Team III Gene Prediction Group
Group Members - Pallavi Misra, Sonali Gupta, Ahish Sujay, Jie Zhou, Cheng Sheng-Yi
Introduction
Gene prediction is the process of identifying the regions of genomic DNA that encode genes which primarily include protein-coding and non-coding genes. Gene prediction is an important process that aids in the identification of fundamental and essential elements of the genome.
With the overall goal to investigate a foodborne outbreak caused by a prokaryotic organism, our team developed a pipeline for the prediction of coding and non-coding genes in prokaryotes.
Our final objective was to carry out a thorough and exhaustive prediction of all coding and non-coding genes of the 50 assembled genomes provided by the Genome Assembly team.
In prokaryotic genomes, DNA sequences that encode proteins are transcribed into mRNA, and then RNA is usually translated directly into proteins without significant modification. They have a higher gene density in comparison to eukaryotes.

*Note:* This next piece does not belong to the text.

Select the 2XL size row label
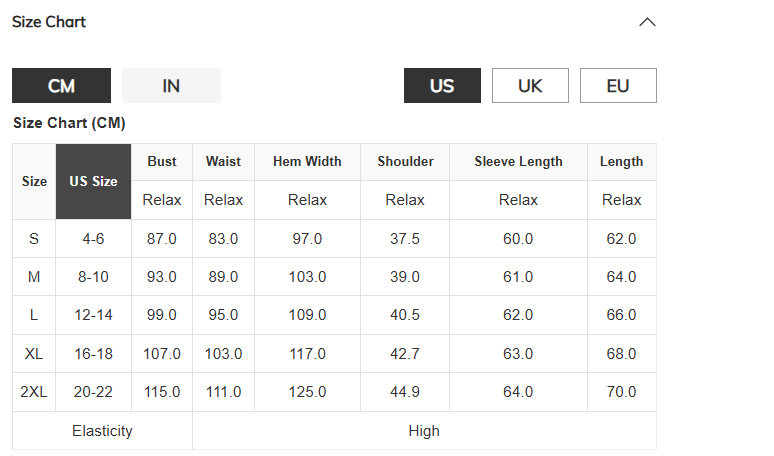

There are two gene prediction methods - Homology methods and ab-initio methods. Homology-based gene prediction methods rely on extrinsic evidence and makes predictions by comparing with sequences of previously known genes. Homology-based approaches are helpful as they are used to validate ab-initio methods but are limited by existing knowledge, sometimes computationally expensive, and require an extensive and vast database as all genes are not expressed at the same time. Ab-initio gene prediction methods, on the other hand, rely on intrinsic evidence of the genome. These methods detect promoter sequences, start and stop codons and GC content to predict ORFs. The disadvantages of ab-initio methods are the high false-positive rate, no experimental verification and not robust as homology-based tools to name a few. The main algorithms used in various ab-initio tools are Hidden Markov Modelling (HMM), Interpolated Markov Modelling (IMM) and Dynamic Programming.
Initial Pipeline
Coding homology - Tools
BLAST
BLAST (Basic Local Alignment Search Tool) finds regions of similarity between two sequences by locating matches between them. Instead of comparing every residue against each other, BLAST uses short "word" segments to create alignment "seeds." which reduces the search space. BLAST then extends the alignment in both directions according to a threshold set by the user.
HMMER
HMMER is used for searching sequence databases for sequence homologs, and for making sequence alignments, using Hidden Markov Models (HMMs). It makes a profile HMM of the query that assigns a position-specific scoring system for substitution, insertions, and deletions. A profile HMM is a variant of an HMM relating specifically to biological sequences. Profile HMMs turn a multiple sequence alignment into a position-specific scoring system, which can be used to align sequences and search databases for remotely homologous sequences. It provides a formal probabilistic framework for sequence comparison and improves detection of remote homology by (i) enabling position-specific residue and gap scoring based on a query profile (ii) calculating the signal of homology-based on the more powerful ‘Forward/Backward’ HMM algorithm that computes not just one best-scoring alignment, but a sum of support over all possible alignments.
DIAMOND
Like BLAST, DIAMOND uses seed-and-extend paradigm. The algorithm first searches for matches of seeds (short stretches of the query sequence) in the reference database, and this is followed by an 'extend' phase that aims to compute a full alignment. What lends DIAMOND its speed is the use of double indexing, an approach that determines the list of all seeds and their locations in both the query and reference sequences. DIAMOND also optimizes its storing of seeds in memory efficient way.
Coding ab-initio - Tools
PRODIGAL
PRODIGAL (PROkaryotic DYnamic programming Gene-finding ALgorithm) scores individual ORFs using various features and scoring rules, and then performs dynamic programming on all pairs of start-and-stop triplets to find the maximum scoring path. The adopted features Prodigal includes are GC bias in first, second, and third positions of each codon, frequency of hexamers, ORF length, upstream sequence resembling ORF, etc. The connection of a start node to its corresponding stop node represents a gene, whereas the connection of a 3' end to a new 5' end represents intergenic space.
GLIMMER
GLIMMER(Gene Locator and Interpolated Markov ModelER) searches for long-ORFs and generates a training data set to which it trains all six Markov models of coding and non-coding DNA from zero to eight order. After calculating the probabilities from the above data, GLIMMER decides to either use fixed order Markov model or interpolated Markov model. Performed by program “build-imm”. a.If the no. observation > 400 = Fixed order Markov model b.If the no. observation < 400 = Interpolated Markov model Glimmer obtains score for every long-ORF generated and if score is greater than a certain threshold, GLIMMER predicts it as a gene. Performed by program “glimmer”.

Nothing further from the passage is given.